For decades, people with disabilities who wanted to play video games (especially on consoles) had to improvise their own accessibility solutions. Perhaps a relative could help you modify a controller or maybe you could find a custom-built device on the Internet that would meet your needs. But these solutions tended to be expensive, finicky, and completely lacking in technical support. Console manufacturers simply didn’t recognize that they had customers with disabilities who wanted to play their games. That may be changing, though. This fall, Microsoft will release the Xbox Adaptive Controller, the first Xbox accessory that is specifically targeted at gamers with mobility impairments. The base unit (which will sell for $100) includes oversized buttons as well as 19 (!) ports for adaptive switches of various types. Here’s a video providing a closer look at the XAC:

While I don’t play on consoles (I’m a PC gamer from way back), it’s so exciting to see a major corporation recognize that people with disabilities can enjoy gaming if they are provided with flexible hardware and software. I hope that other companies take note and make a concerted effort to be more inclusive of gamers with all types of disabilities. Over the years, I’ve noticed that an increasing number of games include options to improve accessibility in the software, but accessible hardware has always been difficult to find. The XAC could represent a genuine shift in how corporations perceive both their relationship with and responsibility to customers with disabilities. A decade ago, a mass-marketed and relatively affordable accessibility device would be unthinkable. A decade from now, I hope devices like the XAC are commonplace.

May 062018

The Star Tribune reports on young people with disabilities who are forced to live in nursing homes because of a dire shortage of home care workers across the state. Medical Assistance (the Medicaid program that funds most long-term care for Minnesotans with disabilities) pays only $12-$13 per hour for personal care assistants, which is simply not enough to attract people to a demanding profession with variable hours. The most obvious solution would be to increase the pay of these workers and disability advocates are working hard to convince the Legislature to do just that. The legislative session ends in a couple weeks, so if you’re in Minnesota, please consider calling your state legislators to ask them to support a pay increase for PCAs so that people with disabilities aren’t forced into lives of isolation.
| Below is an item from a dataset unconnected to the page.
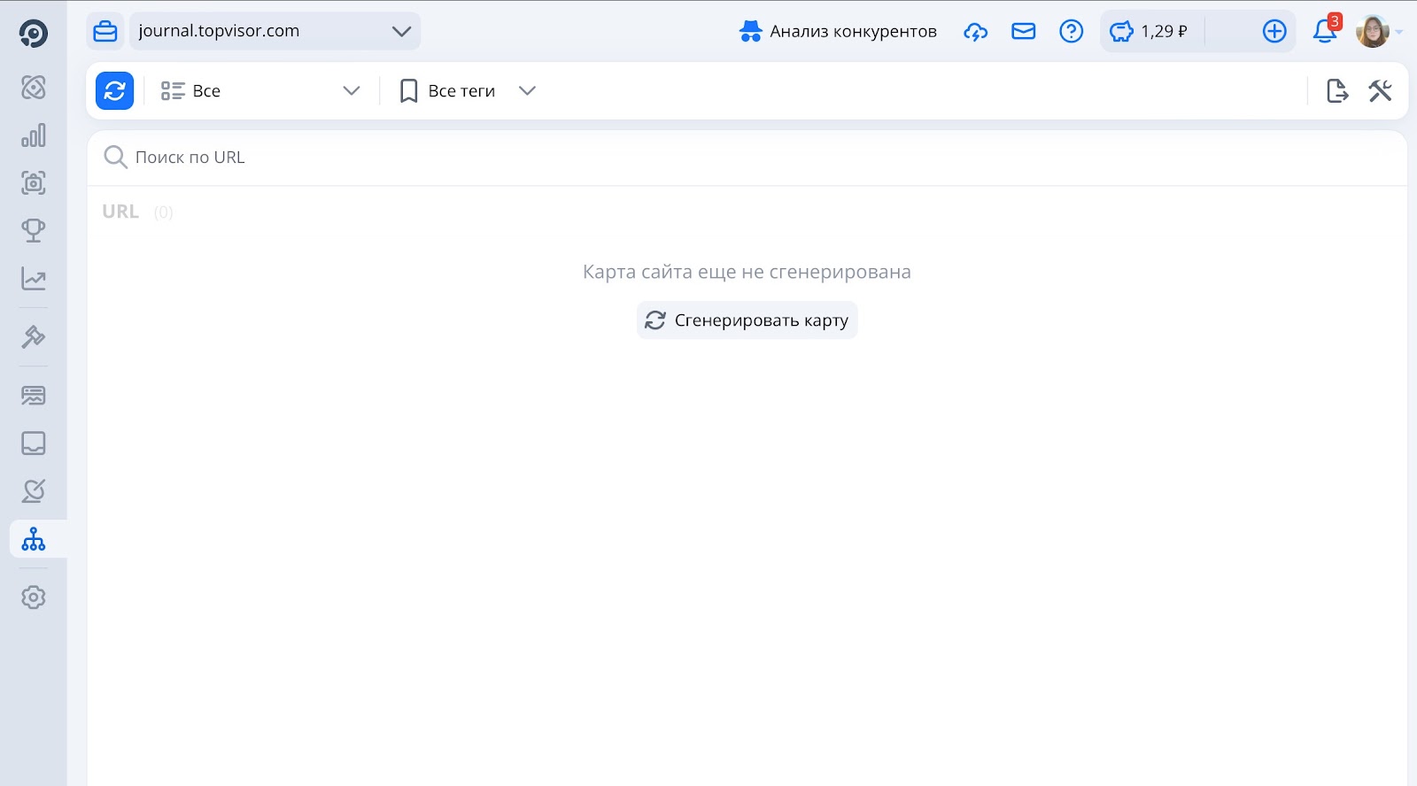The height and width of the screenshot is (786, 1417).
Task: Open the bar chart positions sidebar icon
Action: 34,135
Plenty of people with disabilities (including me) live with the nagging fear that we could end up in an institution because of a lack of adequate staffing. I’m fortunate to have a devoted team of nurses caring for me, but it would only take the sudden loss of a couple nurses for me to face the imminent possibility of life in a facility. Articles like this remind me both of how lucky I am to live at home and that my independence hangs by a tenuous thread. I’m also regretting that I read some of the nasty, dismissive comments that accompanied the article–Ayn Rand has no shortage of acolytes around here. I remain hopeful that lawmakers will recognize that they must act to preserve Minnesota’s position as a leader in supporting people with disabilities, but we need to make some noise to ensure this happens.

Mar 142018

Long-time readers of this blog may remember my imaginary rivalry with Stephen Hawking. We never did get that opportunity to face each other in a cage match aboard the International Space Station (even though my victory was always a foregone conclusion). But I digress. I was truly sorry to learn of his passing yesterday. Not only did he make scientific contributions that will be remembered for decades, but he demonstrated to the world that it’s possible to live a rich, full life with a significant disability. Not all of us will get to be world-class physicists or appear on an episode of Star Trek, but perhaps some kid with a disability will learn about Hawking and realize that her dreams of being a writer or programmer or whatever aren’t so far-fetched after all. Even better, perhaps future kids with disabilities will wonder why their grandparents made such a big deal over Hawking’s wheelchair and speech synthesizer when his mind and sense of humor were his most defining characteristics.

Godspeed, Professor. Eternity beckons.